--- Begin The records ---

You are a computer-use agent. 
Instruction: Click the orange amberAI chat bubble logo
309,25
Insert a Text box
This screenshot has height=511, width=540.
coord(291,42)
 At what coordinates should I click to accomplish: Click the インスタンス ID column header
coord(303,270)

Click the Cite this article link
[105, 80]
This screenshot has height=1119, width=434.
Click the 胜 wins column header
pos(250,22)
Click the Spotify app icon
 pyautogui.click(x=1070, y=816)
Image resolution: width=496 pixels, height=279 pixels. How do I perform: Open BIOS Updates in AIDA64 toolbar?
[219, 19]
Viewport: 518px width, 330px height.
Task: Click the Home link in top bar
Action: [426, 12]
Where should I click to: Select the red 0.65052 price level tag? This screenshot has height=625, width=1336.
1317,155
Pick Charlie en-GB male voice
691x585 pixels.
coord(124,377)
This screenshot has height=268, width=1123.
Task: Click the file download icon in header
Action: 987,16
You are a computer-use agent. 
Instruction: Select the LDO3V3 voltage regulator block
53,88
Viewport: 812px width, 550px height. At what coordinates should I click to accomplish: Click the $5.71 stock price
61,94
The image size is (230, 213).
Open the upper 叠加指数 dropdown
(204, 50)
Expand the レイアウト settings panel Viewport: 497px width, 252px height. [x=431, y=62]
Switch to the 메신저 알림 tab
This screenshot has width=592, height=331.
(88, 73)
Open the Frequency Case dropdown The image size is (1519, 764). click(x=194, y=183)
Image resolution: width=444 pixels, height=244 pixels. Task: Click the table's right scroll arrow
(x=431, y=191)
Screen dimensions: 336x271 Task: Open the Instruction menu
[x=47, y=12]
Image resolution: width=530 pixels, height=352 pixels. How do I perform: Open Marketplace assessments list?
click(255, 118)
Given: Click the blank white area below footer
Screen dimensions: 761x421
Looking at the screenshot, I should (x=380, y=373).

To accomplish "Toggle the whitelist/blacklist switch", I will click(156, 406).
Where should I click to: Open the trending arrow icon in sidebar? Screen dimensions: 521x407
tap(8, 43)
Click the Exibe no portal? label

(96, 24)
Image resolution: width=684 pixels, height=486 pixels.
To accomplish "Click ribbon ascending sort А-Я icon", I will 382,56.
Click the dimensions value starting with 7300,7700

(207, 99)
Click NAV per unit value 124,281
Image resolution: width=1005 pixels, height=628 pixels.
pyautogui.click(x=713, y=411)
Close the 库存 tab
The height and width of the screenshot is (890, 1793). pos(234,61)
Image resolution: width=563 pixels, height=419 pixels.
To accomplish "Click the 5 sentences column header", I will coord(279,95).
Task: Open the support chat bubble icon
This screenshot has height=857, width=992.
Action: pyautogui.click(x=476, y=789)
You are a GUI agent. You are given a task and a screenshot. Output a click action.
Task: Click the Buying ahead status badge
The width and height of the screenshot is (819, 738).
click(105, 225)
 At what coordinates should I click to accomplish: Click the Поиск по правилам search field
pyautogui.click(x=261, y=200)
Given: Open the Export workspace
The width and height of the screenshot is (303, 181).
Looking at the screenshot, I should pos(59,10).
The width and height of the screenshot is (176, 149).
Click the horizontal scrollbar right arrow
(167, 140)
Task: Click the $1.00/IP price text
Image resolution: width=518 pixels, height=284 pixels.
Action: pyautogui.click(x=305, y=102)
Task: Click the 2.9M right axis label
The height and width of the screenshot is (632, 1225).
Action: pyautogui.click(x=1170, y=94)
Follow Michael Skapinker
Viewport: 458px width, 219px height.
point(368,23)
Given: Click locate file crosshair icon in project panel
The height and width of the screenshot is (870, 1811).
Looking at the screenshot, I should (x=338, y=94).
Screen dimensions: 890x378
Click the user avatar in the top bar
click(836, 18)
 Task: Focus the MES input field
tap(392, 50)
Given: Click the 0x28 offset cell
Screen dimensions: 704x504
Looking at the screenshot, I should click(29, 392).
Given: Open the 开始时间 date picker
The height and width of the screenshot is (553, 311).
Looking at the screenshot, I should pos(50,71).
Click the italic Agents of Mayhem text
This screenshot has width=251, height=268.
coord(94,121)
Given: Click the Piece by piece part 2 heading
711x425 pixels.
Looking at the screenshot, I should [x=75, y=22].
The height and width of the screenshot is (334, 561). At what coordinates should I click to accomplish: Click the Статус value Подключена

--- End The records ---

▶ Exercise
Copy out all of the lines above word for word.

▶ Response to this task
You are a computer-use agent. 
Instruction: Click the orange amberAI chat bubble logo
309,25
Insert a Text box
This screenshot has height=511, width=540.
coord(291,42)
 At what coordinates should I click to accomplish: Click the インスタンス ID column header
coord(303,270)

Click the Cite this article link
[105, 80]
This screenshot has height=1119, width=434.
Click the 胜 wins column header
pos(250,22)
Click the Spotify app icon
 pyautogui.click(x=1070, y=816)
Image resolution: width=496 pixels, height=279 pixels. How do I perform: Open BIOS Updates in AIDA64 toolbar?
[219, 19]
Viewport: 518px width, 330px height.
Task: Click the Home link in top bar
Action: [426, 12]
Where should I click to: Select the red 0.65052 price level tag? This screenshot has height=625, width=1336.
1317,155
Pick Charlie en-GB male voice
691x585 pixels.
coord(124,377)
This screenshot has height=268, width=1123.
Task: Click the file download icon in header
Action: 987,16
You are a computer-use agent. 
Instruction: Select the LDO3V3 voltage regulator block
53,88
Viewport: 812px width, 550px height. At what coordinates should I click to accomplish: Click the $5.71 stock price
61,94
The image size is (230, 213).
Open the upper 叠加指数 dropdown
(204, 50)
Expand the レイアウト settings panel Viewport: 497px width, 252px height. [x=431, y=62]
Switch to the 메신저 알림 tab
This screenshot has width=592, height=331.
(88, 73)
Open the Frequency Case dropdown The image size is (1519, 764). click(x=194, y=183)
Image resolution: width=444 pixels, height=244 pixels. Task: Click the table's right scroll arrow
(x=431, y=191)
Screen dimensions: 336x271 Task: Open the Instruction menu
[x=47, y=12]
Image resolution: width=530 pixels, height=352 pixels. How do I perform: Open Marketplace assessments list?
click(255, 118)
Given: Click the blank white area below footer
Screen dimensions: 761x421
Looking at the screenshot, I should (x=380, y=373).

To accomplish "Toggle the whitelist/blacklist switch", I will click(156, 406).
Where should I click to: Open the trending arrow icon in sidebar? Screen dimensions: 521x407
tap(8, 43)
Click the Exibe no portal? label

(96, 24)
Image resolution: width=684 pixels, height=486 pixels.
To accomplish "Click ribbon ascending sort А-Я icon", I will 382,56.
Click the dimensions value starting with 7300,7700

(207, 99)
Click NAV per unit value 124,281
Image resolution: width=1005 pixels, height=628 pixels.
pyautogui.click(x=713, y=411)
Close the 库存 tab
The height and width of the screenshot is (890, 1793). pos(234,61)
Image resolution: width=563 pixels, height=419 pixels.
To accomplish "Click the 5 sentences column header", I will coord(279,95).
Task: Open the support chat bubble icon
This screenshot has height=857, width=992.
Action: pyautogui.click(x=476, y=789)
You are a GUI agent. You are given a task and a screenshot. Output a click action.
Task: Click the Buying ahead status badge
The width and height of the screenshot is (819, 738).
click(105, 225)
 At what coordinates should I click to accomplish: Click the Поиск по правилам search field
pyautogui.click(x=261, y=200)
Given: Open the Export workspace
The width and height of the screenshot is (303, 181).
Looking at the screenshot, I should pos(59,10).
The width and height of the screenshot is (176, 149).
Click the horizontal scrollbar right arrow
(167, 140)
Task: Click the $1.00/IP price text
Image resolution: width=518 pixels, height=284 pixels.
Action: pyautogui.click(x=305, y=102)
Task: Click the 2.9M right axis label
The height and width of the screenshot is (632, 1225).
Action: pyautogui.click(x=1170, y=94)
Follow Michael Skapinker
Viewport: 458px width, 219px height.
point(368,23)
Given: Click locate file crosshair icon in project panel
The height and width of the screenshot is (870, 1811).
Looking at the screenshot, I should (x=338, y=94).
Screen dimensions: 890x378
Click the user avatar in the top bar
click(836, 18)
 Task: Focus the MES input field
tap(392, 50)
Given: Click the 0x28 offset cell
Screen dimensions: 704x504
Looking at the screenshot, I should click(29, 392).
Given: Open the 开始时间 date picker
The height and width of the screenshot is (553, 311).
Looking at the screenshot, I should pos(50,71).
Click the italic Agents of Mayhem text
This screenshot has width=251, height=268.
coord(94,121)
Given: Click the Piece by piece part 2 heading
711x425 pixels.
Looking at the screenshot, I should [x=75, y=22].
The height and width of the screenshot is (334, 561). At what coordinates should I click to accomplish: Click the Статус value Подключена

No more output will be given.